We have an event in our ORM to automatically generate the next sequence value as part of the transaction so if the transaction is rolled back, the next sequence value is as well. Sure, it requires locking the sequence record but it's a very small table and generating a sequence is quick. We wrapped everything up in a stored procedure named generate_sequence() which returns the next value of the sequence and increments it. It's scaled to millions of records quite well without issue.
In our system, by default, all objects start at 1000. If a new account is created, and they want to increase a sequence to some value (say they already have 5000 invoices in QuickBooks and they want to start all new invoices at 10000 so they know every invoice #IN10000 and higher was created in our system), we have a simple interface that one of our support staff can go to arbitrarily increase the next value.
I assume that means you also have to only allow one TX to be in-flight at a time adding a new record whose ID is generated from a given sequence?

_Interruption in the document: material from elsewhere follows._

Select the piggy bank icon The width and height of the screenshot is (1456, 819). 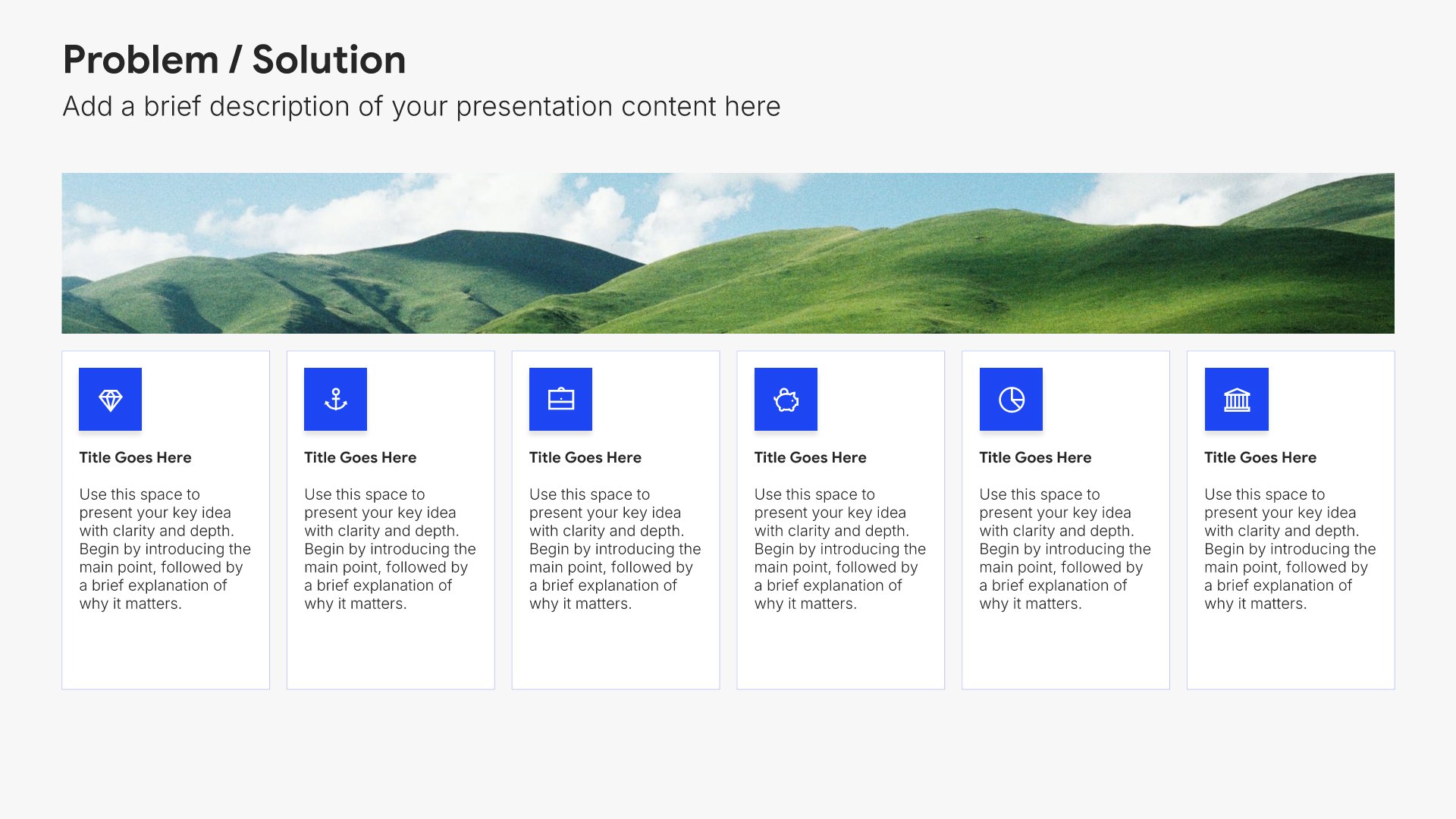coord(786,399)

Be careful about treating sequences as monotonic. For transactions in progress at the same time, the order of sequence values might not be consistent with the order of transaction commits and the logical order of serializable transactions.
One example where that could cause problems is if you filter a change stream using the last seen id. For such an approach an out-of-order id would lead to missed events.
Luckily our _internal_ IDs don't rely on sequences at all, and for ordering I'd always use a field specifically for that purpose like `created_at` timestamps etc (vs inferring ordering from IDs). Best if IDs just remain references!
This could have been another interesting bug though, in a way glad we hit this one instead and that it's now fixed so we don't hit this one in future!
1. If you create it in the application, clocks need to be synced well enough between all application servers. If you create it in the database, this shouldn't be an issue.
2. The transaction completes some time after the the timestamp was created, and that time can vary between concurrent transactions. This is a fundamental problem.
The MAX + 1 approach should guarantee strict monotonicity, but might lead to scalability issues for highly contented counters.
Postgres docs-- https://www.postgresql.org/docs/13/sql-createsequence.html > Because nextval and setval calls are never rolled back, sequence objects cannot be used if “gapless” assignment of sequence numbers is needed. It is possible to build gapless assignment by using exclusive locking of a table containing a counter; but this solution is much more expensive than sequence objects, especially if many transactions need sequence numbers concurrently.
(so performance wise, a sequence is still better due to less locking, but if you can't have holes it seems fine)
I sympathize with customers who don't expect gaps of 20 (Oracle) or 32 in ID sequences. But the relational model is one of unordered tuples, isn't it?